■ Reading passage:
And so it back onto the dirt again as we turned left just out of Coober Pedy and spent the next couple of hours on William Creek Rd.  All the reports had said the road was open to all vehicles but to take care with some ruts on the road.  What we found was a wide red road that was very smooth and better than a lot of bitumen roads we have travelled on.  
Of course anyone driving this road is now driving through 'Anna Creek' which at 24,000 sq km is reported to be the worlds largest cattle station.  We also passed near Lake Cadibarrawirracanna, Australia's longest place name.  All the lakes along here are dry at the moment and you can only imagine how amazing it would look with water.  We passed masses of beautiful wild flowers along the roadside and it is a mystery as to how they thrive when water is so scarce.  The very pretty Poached Egg flower seemed to be the most prominent.
Soon after we arrived at William Creek which is SA's smallest village with a population of 12.  We found a spot at the campground here and enjoyed dinner in the unique bush pub which is it's main attraction.  Great food, great fun, some great wines and met some lovely fellow travellers here.  I will have to cook again soon!

And so tomorrow we set off on The Oodnadatta Track for real.

until then.........



Monday, October 12, 2015

Trephina Gorge and the road south.......

We left Alice Springs on Friday morning and made our way to the Ross Highway were we turned left and headed out to the East MacDonnell Ranges.  Never having been into the 'East Macs' we thought now was the time to have a look.  We were heading to Trephina Gorge to spend a couple of nights at the camp ground there.
The drive out was absolutely spectacular with the scenery, while different from the 'West Macs', just as captivating.  On our arrival at the camp ground we were blown away by the truly amazing views.  Our camp ground was called Panorama and what a panorama we were faced with.  Huge towering red quartzite cliffs and the Ross River just beside us.
We set up and paid our fees at the self registration post, again $3.30 pp per night, and then after lunch set off to have a look at the Gorge itself.  We found there were three or four walk trails here so decided that the easiest one would be the go for this afternoon.  Without knowing what we would be walking on I had taken my 'pole' just in case and boy was I pleased.
As we crossed the riverbed we decided to go up instead of along and in fact had unknowingly started the Panorama walk.  The longest and highest of them all.  We climbed steadily and fairly easily for quite some time and yes my pole was making all the difference.  Bill, while still looking out for me, was no longer having to help me up steps and rocks.  I think he was pleased.
The view as we climbed was certainly spectacular, looking down into the deep red gorge or up and over to the great red cliffs.  We continued to climb going higher and higher when the next turn brought us looking at everything from a different angle and this was as far as I could go.  Pole or no pole, I froze and couldn't move one more step upward.  
I sat here on a rock while Bill went up to the top and then retraced his steps to see me down safely.  He did have to help with the first two steps but after that my pole and I managed the whole trek down quite well.  I think it was money well spent.  We did find out the next day that if we had walked along the riverbed the climb from the other side was much more gentle and easier.  Maybe next time.
The next morning we set off again this time along the riverbed and through the gorge itself.  There really are not enough words to describe walking along the wide dry riverbed, majestic old River Red Gums growing right up the centre of the river, and the towering red walls - just truly amazing.

■ Material provided:
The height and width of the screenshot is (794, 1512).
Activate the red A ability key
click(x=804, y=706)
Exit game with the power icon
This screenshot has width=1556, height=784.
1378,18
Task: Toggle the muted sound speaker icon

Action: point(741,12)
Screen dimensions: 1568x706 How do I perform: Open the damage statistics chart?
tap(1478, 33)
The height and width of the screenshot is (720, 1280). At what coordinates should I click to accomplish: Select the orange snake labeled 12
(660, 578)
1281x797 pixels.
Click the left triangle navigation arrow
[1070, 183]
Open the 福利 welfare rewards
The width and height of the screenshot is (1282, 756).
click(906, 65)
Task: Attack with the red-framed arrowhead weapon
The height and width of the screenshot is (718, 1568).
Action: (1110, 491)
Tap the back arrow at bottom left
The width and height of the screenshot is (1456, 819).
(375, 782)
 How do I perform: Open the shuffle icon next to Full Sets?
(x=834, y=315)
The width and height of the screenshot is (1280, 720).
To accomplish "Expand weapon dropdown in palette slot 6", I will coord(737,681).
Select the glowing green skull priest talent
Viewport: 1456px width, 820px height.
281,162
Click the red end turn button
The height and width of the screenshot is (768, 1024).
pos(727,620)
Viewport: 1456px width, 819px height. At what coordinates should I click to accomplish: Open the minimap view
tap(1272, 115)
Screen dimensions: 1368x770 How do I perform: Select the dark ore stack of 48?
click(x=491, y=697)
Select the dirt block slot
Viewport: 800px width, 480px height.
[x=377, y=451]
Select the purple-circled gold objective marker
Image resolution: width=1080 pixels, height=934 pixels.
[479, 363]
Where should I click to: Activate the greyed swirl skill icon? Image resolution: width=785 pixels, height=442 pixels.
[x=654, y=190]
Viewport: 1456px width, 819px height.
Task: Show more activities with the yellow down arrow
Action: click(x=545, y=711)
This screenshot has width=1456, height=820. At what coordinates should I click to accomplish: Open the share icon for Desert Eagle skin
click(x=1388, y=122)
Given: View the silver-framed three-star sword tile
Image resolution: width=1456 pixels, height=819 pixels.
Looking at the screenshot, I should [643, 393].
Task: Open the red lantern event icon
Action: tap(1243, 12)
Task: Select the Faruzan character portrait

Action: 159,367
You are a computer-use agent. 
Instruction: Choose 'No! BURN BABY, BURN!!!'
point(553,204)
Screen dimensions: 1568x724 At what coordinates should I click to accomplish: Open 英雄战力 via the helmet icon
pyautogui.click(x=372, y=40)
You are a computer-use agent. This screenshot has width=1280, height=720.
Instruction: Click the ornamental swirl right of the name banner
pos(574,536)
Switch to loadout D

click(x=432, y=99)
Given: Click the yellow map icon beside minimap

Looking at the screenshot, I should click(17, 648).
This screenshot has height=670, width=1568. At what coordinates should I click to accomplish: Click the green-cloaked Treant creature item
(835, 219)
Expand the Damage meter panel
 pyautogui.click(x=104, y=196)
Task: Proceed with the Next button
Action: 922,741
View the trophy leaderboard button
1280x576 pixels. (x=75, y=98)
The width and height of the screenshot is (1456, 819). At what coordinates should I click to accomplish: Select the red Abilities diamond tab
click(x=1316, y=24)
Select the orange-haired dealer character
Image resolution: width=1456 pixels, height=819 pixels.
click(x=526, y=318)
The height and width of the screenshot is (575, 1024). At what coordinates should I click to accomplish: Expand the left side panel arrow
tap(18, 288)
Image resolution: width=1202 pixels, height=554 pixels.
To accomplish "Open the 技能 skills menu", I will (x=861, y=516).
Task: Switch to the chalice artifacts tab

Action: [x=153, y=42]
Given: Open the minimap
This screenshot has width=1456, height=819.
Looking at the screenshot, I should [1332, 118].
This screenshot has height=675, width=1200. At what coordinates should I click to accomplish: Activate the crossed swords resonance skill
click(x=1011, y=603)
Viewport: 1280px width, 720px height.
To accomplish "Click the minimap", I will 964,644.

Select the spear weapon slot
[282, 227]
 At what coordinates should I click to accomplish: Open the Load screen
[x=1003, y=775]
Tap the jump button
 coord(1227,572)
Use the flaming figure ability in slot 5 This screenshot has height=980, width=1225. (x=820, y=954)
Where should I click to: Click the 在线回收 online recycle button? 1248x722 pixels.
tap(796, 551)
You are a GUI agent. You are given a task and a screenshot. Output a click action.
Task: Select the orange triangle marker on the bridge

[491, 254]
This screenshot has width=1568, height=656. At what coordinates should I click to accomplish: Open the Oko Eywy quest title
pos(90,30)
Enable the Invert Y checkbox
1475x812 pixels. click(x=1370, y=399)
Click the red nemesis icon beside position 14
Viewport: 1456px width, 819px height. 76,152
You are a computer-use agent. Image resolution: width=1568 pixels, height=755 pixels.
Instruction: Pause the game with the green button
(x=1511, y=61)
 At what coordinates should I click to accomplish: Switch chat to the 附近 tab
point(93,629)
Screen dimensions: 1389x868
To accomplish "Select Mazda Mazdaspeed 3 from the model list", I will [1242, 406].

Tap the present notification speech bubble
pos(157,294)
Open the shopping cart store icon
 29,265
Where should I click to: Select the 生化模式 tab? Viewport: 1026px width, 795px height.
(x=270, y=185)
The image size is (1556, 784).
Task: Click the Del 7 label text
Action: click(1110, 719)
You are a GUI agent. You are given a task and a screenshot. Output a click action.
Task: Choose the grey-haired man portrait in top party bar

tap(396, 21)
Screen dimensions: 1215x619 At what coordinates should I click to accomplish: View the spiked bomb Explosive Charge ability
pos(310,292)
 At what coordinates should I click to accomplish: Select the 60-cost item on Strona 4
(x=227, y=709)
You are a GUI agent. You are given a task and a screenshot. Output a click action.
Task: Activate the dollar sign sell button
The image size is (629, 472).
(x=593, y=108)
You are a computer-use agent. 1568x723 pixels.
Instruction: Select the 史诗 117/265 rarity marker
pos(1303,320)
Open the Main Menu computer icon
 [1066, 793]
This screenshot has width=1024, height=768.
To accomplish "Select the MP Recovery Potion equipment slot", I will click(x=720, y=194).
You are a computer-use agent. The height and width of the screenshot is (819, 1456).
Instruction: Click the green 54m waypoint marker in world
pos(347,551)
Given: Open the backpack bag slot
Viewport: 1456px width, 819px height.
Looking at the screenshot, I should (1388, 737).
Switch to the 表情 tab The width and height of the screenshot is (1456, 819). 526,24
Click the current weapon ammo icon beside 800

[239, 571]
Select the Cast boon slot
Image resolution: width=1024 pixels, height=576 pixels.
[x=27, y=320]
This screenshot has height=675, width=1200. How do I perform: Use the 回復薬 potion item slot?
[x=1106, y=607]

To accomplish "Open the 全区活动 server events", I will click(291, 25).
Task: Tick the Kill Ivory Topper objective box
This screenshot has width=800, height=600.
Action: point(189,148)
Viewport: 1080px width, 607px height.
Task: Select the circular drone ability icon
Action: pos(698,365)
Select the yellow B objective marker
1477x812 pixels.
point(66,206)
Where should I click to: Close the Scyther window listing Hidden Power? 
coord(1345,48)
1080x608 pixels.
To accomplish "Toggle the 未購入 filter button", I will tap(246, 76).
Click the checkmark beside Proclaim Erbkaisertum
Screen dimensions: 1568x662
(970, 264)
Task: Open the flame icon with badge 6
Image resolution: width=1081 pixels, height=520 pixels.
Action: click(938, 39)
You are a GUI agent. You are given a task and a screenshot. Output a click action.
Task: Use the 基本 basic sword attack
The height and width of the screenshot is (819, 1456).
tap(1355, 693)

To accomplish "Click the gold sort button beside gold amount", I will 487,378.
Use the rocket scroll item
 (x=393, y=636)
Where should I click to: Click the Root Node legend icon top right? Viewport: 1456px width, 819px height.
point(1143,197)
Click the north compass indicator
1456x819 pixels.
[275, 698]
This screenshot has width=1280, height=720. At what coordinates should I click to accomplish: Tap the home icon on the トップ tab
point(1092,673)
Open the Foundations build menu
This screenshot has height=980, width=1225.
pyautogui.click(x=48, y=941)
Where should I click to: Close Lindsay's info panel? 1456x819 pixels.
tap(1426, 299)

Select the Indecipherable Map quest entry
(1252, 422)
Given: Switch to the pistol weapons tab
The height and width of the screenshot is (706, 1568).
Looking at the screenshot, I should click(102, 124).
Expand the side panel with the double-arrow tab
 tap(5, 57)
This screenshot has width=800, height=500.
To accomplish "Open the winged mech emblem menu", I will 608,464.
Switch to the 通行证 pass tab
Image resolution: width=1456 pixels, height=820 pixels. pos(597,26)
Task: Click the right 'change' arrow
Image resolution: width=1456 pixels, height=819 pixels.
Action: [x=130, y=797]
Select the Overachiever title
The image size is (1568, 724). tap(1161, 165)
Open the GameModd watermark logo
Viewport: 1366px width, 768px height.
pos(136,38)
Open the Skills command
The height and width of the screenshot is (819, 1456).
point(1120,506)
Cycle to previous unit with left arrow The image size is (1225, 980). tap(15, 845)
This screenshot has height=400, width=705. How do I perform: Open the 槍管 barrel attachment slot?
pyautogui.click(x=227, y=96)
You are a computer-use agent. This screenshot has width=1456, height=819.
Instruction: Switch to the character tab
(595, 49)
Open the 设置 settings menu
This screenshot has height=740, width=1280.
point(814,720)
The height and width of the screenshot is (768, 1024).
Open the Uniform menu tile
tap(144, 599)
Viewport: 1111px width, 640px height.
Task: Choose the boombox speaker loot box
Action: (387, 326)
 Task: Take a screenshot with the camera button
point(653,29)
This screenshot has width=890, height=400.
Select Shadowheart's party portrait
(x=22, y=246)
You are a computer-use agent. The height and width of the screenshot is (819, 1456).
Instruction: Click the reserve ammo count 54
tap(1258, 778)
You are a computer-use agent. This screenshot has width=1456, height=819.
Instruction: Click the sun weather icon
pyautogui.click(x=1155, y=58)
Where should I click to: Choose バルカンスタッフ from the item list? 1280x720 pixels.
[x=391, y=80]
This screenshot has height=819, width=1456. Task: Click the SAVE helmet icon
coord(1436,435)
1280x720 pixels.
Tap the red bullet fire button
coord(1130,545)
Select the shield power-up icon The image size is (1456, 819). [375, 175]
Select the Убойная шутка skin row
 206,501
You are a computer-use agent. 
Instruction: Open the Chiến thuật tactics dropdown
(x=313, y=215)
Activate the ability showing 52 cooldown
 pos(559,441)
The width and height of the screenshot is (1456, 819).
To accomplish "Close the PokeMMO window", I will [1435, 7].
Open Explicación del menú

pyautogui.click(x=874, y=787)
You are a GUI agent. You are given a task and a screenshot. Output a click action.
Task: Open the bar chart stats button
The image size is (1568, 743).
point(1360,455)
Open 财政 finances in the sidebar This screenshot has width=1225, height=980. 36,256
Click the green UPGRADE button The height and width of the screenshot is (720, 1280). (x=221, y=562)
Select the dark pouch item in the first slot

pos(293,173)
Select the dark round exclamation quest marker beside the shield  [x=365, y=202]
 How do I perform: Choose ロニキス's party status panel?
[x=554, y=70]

■ Tasks to carry out:
a) Reproduce verbatim the part of the entries that opens with the line containing "1080x608 pixels." and closes with the line containing "pyautogui.click(x=227, y=96)", including both of those lines.
b) Continue the travel blog about the Outback trip from its final sentence.

■ Answers for the exercise:
a)
1080x608 pixels.
To accomplish "Toggle the 未購入 filter button", I will tap(246, 76).
Click the checkmark beside Proclaim Erbkaisertum
Screen dimensions: 1568x662
(970, 264)
Task: Open the flame icon with badge 6
Image resolution: width=1081 pixels, height=520 pixels.
Action: click(938, 39)
You are a GUI agent. You are given a task and a screenshot. Output a click action.
Task: Use the 基本 basic sword attack
The height and width of the screenshot is (819, 1456).
tap(1355, 693)

To accomplish "Click the gold sort button beside gold amount", I will 487,378.
Use the rocket scroll item
 (x=393, y=636)
Where should I click to: Click the Root Node legend icon top right? Viewport: 1456px width, 819px height.
point(1143,197)
Click the north compass indicator
1456x819 pixels.
[275, 698]
This screenshot has width=1280, height=720. At what coordinates should I click to accomplish: Tap the home icon on the トップ tab
point(1092,673)
Open the Foundations build menu
This screenshot has height=980, width=1225.
pyautogui.click(x=48, y=941)
Where should I click to: Close Lindsay's info panel? 1456x819 pixels.
tap(1426, 299)

Select the Indecipherable Map quest entry
(1252, 422)
Given: Switch to the pistol weapons tab
The height and width of the screenshot is (706, 1568).
Looking at the screenshot, I should click(102, 124).
Expand the side panel with the double-arrow tab
 tap(5, 57)
This screenshot has width=800, height=500.
To accomplish "Open the winged mech emblem menu", I will 608,464.
Switch to the 通行证 pass tab
Image resolution: width=1456 pixels, height=820 pixels. pos(597,26)
Task: Click the right 'change' arrow
Image resolution: width=1456 pixels, height=819 pixels.
Action: [x=130, y=797]
Select the Overachiever title
The image size is (1568, 724). tap(1161, 165)
Open the GameModd watermark logo
Viewport: 1366px width, 768px height.
pos(136,38)
Open the Skills command
The height and width of the screenshot is (819, 1456).
point(1120,506)
Cycle to previous unit with left arrow The image size is (1225, 980). tap(15, 845)
This screenshot has height=400, width=705. How do I perform: Open the 槍管 barrel attachment slot?
pyautogui.click(x=227, y=96)

b)
At the end of the gorge you can follow the signs up and return by the Rim walk.  With my trusty pole in hand I followed Bill up and apart from one little spot as we came down, to go up, I managed very well and enjoyed the walk.  We returned to camp quite pleased with our mornings effort even though Bill had not seen any birds as we walked.
Back at the van we had lunch and certainly made up for the lack of birds this morning as we were visited all afternoon by many different Honeyeaters, (this Grey Headed Honeyeater was very friendly), Finches, Peaceful Doves and a couple of Port Lincoln Parrots.  We enjoyed watching their antics for the rest of the day.
The next morning it time to go and head back to the Stuart Highway and continue our way south.  We have thoroughly enjoyed our adventures in and around Alice Springs and will certainly come back this way again.  

The Stuart highway we have been travelling since Katherine is a drive called 'The Explorer's Way'.  Most of the stops along the way have had some connection first, to the route followed by John McDougall Stuart, and secondly to the Overland Telegraph Wire.  It has been very interesting so far and we will continue to stop along the way and see what else we can learn about these early adventurers.
We drove on during the day stopping for the night at Finke River rest area.  This roadside stop as the name suggests is right beside the Finke River.  When this rivers flows it must be an amazing sight but for now, as are all the others we have seen, it is dry.  We walked down and along the riverbed and I was just amazed at how fine and soft the sand was.  

The next day we continued on down the highway stopping for coffee and a phone signal at Erldunda Roadhouse.  Next stop was Kulgera Roadhouse just to take a look at the last pub in the NT.  Or of course it could be the first one if you're coming the other way!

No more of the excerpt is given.